TRENTON, N.J. – The Assembly Education Committee on Thursday advanced a bill that would allow all homeschooled students in New Jersey to participate in extracurricular activities in their hometown school districts.
Assemblymen Jay Webber and Hal Wirths are sponsoring the bill (A1041).
“This bill is really about fairness to all kids and families who choose to homeschool. Homeschooled kids deserve the same extracurricular opportunities their public-school peers get; their families certainly pay for those programs with their property tax dollars. Right now, some homeschoolers get to play ball or sing in the school musicals, and some don’t, depending on where they live. That disparity needs to end – all homeschooled kids deserve the same shot to flourish and develop their talents outside the classroom,” Webber (R-Morris) said. “Most states, including Pennsylvania, have laws like the one we’re advancing today, and New Jersey needs to catch up to them on this issue.”
The bill allows homeschoolers to try out for and participate in extracurricular activities in their home district. Like their public school counterparts, homeschoolers must provide proof of residence, meet academic and other eligibility requirements, and comply with all extracurricular activity policies and procedures. Currently, the law allows school districts to include or exclude homeschoolers at their discretion.
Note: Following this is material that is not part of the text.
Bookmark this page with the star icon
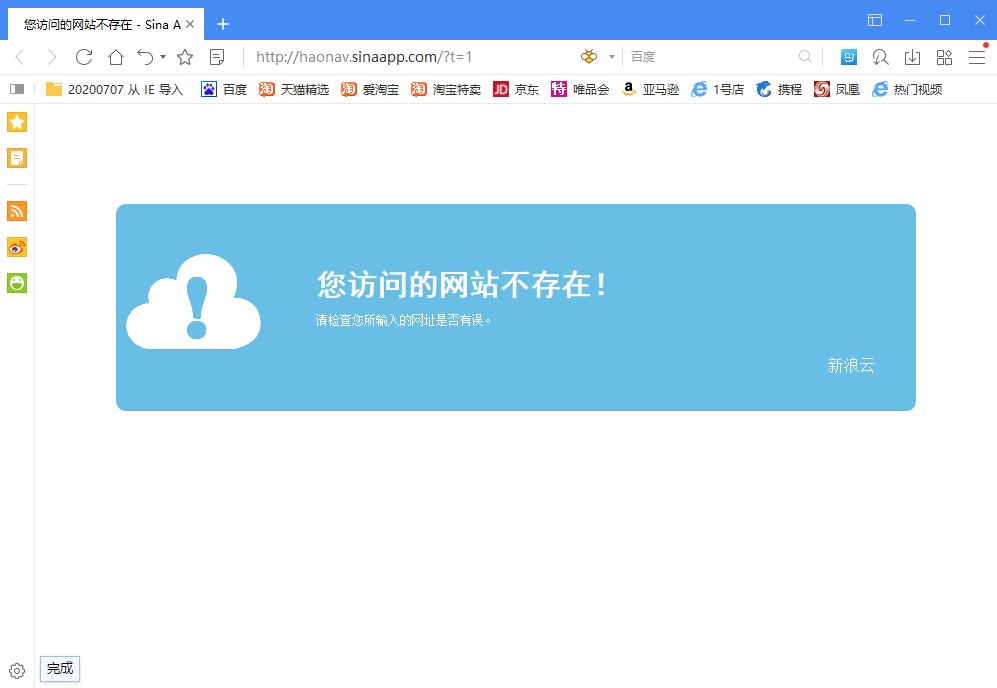pyautogui.click(x=185, y=57)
The bill stipulates that public school students who are ineligible to participate in sports cannot circumvent that ineligibility by becoming a homeschooled student.
Most famously, Florida changed its homeschool sports participation laws in 1996, opening the door for homeschooler Tim Tebow to not only play on his high school football team, but go on to the University of Florida and, as a sophomore, win the Heisman trophy. He played in the NFL and minor league baseball before retiring and shifting his focus to charity work. Former Miami Dolphin and Pro Football Hall of Famer Jason Taylor was also homeschooled through high school, and has advocated for bills such as A1041.
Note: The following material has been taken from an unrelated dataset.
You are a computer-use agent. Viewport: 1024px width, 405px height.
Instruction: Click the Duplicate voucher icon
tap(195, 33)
Homeschooling spiked by as much as 63% during the recent COVID pandemic, and became especially prevalent in the Black community, where the US Census estimated that the percentage of homeschooling Black families increased by 500% because of the pandemic.
“These families made different educational choices for their children, but the kids shouldn’t be kept from sports and clubs, and possibly lose out on scholarships and opportunities for personal growth because of it,” Wirths (R-Sussex) said. “God knows we all pay more than our fair share in property taxes, most of which goes to fund for our public schools. Let these families get something to show for it.”